Transgene expression is limited to skeletal muscle. Top: Protein samples from various tissues were analysed by ELISA for the presence of β-galactosidase. Each data point is the average of two independent assays on tissues from one transgenic bird for each line. Birds were a minimum of four months of age when assayed. Line 76 is not visible on the graph due to the low expression levels of this line. Bottom: Sections from various tissues of the same birds were stained for β-galactosidase activity. A) Transgenic breast muscle. B) Transgenic leg muscle. C) Immunofluorescence of the endogenous MLC1 and 3 protein D) Control breast muscle. E) Transgenic atrium. F) Transgenic ventricle. Staining in skin appears to be in striated muscles associated with feather tracts. Scale bars, 0.5 mm.

Figure 5

Transgene expression is restricted to fast skeletal muscle fibres and is expressed in a similar fibre type as the endogenous locus. A) A section from an interior leg muscle of a transgenic chicken was stained for β-galactosidase activity. The animal was at least four months old when assayed. B) A serial section to the one above was immuno-stained for fast (red) and slow (green) muscle isoforms. Fibres that are negative for β-galactosidase are labelled with an antibody to slow muscle. C) A section from an interior leg muscle of a second line of transgenic chicken was stained for β-galactosidase activity.
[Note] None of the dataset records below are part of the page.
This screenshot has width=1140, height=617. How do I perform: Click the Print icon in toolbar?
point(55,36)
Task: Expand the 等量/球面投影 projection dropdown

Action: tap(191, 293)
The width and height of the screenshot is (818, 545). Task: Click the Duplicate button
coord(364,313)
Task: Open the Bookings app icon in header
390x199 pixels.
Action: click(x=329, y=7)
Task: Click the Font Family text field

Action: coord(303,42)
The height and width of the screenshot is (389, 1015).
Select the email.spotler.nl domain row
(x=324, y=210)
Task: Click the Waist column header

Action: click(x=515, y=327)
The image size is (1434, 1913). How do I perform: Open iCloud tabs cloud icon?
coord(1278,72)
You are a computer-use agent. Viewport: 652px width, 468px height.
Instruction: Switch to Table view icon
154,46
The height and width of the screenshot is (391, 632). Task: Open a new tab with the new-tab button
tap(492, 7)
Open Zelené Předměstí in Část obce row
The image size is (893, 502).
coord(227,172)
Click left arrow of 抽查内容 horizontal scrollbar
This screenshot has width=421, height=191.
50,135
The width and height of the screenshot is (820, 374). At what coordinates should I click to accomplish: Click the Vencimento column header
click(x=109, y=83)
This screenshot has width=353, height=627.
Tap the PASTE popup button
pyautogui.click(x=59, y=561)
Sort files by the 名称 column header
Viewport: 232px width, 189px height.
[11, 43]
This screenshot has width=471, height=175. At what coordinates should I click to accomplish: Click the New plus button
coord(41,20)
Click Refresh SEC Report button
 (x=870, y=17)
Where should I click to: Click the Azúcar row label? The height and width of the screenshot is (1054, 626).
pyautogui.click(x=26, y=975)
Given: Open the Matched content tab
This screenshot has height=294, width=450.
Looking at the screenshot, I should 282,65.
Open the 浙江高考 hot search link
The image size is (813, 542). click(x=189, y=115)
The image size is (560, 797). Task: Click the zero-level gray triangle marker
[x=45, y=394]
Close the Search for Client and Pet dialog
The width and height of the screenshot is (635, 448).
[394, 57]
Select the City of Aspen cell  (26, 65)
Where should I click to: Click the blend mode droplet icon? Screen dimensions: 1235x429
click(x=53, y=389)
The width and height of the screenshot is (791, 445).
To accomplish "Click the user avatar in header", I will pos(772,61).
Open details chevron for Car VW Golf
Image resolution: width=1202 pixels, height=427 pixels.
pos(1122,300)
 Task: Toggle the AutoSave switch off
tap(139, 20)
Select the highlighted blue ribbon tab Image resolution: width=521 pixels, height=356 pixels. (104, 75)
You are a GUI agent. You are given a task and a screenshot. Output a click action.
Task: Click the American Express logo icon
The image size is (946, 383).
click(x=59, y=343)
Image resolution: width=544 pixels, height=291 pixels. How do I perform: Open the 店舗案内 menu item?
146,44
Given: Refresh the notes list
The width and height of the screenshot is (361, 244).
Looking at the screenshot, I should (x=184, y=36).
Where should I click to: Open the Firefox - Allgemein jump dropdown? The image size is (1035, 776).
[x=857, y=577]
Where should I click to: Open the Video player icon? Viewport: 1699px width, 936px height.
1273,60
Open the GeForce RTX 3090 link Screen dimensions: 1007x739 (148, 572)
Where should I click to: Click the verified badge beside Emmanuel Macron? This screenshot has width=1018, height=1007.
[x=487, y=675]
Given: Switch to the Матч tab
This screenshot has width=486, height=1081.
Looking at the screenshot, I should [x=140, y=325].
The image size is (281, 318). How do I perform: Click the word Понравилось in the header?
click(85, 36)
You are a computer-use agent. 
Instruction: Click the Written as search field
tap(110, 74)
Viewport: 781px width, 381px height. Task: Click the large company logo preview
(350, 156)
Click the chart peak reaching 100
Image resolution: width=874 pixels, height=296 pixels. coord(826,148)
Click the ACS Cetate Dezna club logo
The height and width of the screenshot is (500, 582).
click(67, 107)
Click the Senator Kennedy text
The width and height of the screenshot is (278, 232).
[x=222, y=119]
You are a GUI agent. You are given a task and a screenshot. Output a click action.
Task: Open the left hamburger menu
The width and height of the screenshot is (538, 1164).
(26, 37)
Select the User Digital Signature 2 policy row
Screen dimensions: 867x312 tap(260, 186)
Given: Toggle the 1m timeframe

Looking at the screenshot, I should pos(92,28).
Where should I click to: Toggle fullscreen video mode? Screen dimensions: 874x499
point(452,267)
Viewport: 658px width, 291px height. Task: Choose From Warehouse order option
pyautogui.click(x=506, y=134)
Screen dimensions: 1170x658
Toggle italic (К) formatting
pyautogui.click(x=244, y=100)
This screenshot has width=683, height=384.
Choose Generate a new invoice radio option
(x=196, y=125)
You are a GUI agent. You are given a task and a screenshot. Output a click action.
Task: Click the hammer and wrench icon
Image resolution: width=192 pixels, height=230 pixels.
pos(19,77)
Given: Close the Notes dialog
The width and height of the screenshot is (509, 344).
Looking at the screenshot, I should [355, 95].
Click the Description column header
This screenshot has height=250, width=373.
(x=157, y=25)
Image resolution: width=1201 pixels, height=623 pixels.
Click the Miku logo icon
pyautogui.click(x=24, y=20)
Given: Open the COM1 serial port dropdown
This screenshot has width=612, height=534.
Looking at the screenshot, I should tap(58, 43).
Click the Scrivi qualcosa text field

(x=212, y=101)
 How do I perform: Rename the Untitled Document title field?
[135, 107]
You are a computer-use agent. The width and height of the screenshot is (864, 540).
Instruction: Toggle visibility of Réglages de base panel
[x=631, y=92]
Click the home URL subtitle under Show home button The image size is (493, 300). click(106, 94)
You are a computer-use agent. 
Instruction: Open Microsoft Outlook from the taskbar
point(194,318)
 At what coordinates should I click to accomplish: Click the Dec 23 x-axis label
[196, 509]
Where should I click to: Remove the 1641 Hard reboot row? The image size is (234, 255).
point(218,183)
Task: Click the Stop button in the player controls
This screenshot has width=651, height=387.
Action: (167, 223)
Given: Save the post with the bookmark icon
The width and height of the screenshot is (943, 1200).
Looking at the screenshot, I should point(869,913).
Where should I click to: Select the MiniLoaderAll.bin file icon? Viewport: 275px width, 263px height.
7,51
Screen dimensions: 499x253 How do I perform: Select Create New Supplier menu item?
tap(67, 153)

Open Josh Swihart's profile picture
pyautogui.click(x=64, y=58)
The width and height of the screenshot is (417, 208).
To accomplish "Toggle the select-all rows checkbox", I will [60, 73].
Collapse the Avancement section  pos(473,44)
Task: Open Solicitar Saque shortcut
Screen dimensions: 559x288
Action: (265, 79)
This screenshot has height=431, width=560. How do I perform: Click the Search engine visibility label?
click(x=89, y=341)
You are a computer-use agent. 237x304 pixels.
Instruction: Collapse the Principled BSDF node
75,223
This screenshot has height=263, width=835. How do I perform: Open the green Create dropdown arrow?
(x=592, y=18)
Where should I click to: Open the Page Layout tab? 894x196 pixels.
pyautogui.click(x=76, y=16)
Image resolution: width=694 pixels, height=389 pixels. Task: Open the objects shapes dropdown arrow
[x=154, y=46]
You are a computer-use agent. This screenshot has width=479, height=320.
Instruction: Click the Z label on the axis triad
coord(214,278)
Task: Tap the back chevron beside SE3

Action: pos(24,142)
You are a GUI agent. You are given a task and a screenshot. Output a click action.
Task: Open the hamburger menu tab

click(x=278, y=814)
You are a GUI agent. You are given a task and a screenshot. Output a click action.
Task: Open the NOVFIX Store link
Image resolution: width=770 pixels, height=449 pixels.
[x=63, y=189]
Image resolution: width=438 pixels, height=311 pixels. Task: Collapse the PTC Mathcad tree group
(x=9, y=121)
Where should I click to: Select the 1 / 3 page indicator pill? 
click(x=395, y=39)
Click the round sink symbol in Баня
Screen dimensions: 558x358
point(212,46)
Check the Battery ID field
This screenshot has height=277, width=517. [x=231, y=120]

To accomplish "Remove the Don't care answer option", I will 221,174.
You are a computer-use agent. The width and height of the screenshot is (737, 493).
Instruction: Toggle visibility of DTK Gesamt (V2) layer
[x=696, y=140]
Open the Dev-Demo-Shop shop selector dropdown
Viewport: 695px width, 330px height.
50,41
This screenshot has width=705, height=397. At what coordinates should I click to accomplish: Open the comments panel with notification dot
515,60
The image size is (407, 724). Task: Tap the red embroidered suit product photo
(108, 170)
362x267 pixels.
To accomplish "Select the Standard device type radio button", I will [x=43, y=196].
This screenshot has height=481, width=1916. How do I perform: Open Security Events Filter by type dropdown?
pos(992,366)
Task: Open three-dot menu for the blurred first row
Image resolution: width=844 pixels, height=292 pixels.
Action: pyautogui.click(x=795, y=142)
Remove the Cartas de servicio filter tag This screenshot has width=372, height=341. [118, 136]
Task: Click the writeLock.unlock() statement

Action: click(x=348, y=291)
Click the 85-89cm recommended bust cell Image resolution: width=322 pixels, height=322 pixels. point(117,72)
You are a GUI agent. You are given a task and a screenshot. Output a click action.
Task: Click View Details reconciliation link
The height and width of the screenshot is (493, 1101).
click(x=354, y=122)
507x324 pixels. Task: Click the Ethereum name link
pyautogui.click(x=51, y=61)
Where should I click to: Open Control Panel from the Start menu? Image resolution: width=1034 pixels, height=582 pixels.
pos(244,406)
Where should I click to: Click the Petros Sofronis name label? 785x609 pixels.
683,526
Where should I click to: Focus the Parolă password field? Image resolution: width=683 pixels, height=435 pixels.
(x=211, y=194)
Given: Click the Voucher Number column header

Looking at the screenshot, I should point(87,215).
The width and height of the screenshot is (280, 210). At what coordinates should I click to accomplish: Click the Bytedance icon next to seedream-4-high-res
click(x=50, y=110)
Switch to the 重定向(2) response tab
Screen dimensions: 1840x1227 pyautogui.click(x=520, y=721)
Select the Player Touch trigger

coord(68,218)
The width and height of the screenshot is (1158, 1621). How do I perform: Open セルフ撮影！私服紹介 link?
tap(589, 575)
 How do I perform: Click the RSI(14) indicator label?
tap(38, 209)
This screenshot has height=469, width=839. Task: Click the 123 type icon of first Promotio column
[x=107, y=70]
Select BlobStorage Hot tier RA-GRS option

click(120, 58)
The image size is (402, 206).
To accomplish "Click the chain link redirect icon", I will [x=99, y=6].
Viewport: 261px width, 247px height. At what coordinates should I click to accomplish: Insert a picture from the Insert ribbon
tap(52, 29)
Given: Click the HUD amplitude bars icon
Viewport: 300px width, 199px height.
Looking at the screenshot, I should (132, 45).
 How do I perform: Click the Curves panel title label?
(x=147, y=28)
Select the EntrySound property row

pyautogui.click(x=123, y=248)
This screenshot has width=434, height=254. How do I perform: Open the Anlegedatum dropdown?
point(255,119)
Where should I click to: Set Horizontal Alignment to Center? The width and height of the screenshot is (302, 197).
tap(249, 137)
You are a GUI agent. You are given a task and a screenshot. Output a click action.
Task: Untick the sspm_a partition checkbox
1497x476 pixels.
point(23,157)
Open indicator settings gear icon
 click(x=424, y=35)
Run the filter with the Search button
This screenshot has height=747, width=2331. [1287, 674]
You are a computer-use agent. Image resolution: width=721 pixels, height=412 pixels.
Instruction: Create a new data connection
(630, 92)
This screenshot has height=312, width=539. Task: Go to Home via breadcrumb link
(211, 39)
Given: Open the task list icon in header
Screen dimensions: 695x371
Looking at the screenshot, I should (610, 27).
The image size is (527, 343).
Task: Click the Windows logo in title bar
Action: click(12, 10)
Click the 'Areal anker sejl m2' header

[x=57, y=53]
D) A serial section to the one above was immuno-stained for MLC1 and 3 muscle isoforms (green). Fibres that are negative for β-galactosidase do not express MLC1 and 3. White arrows indicate corresponding myofibres. Scale bars, 0.1 mm.

Figure 6

Transgene expression in the forming chicken embryo. Transgenic and control embryos were stained for of β-galactosidase activity. A) Transgenic and (B) control embryos at day 3 of development. C) Higher magnification of the embryo in (A) to show staining in the forming myotome. D) Transcripts from the endogenous locus at day 3 are revealed by in situ hybridisation for both MLC1 and 3. E) Transgenic and (F) control embryos at day 10 of development. Arrow, myotome.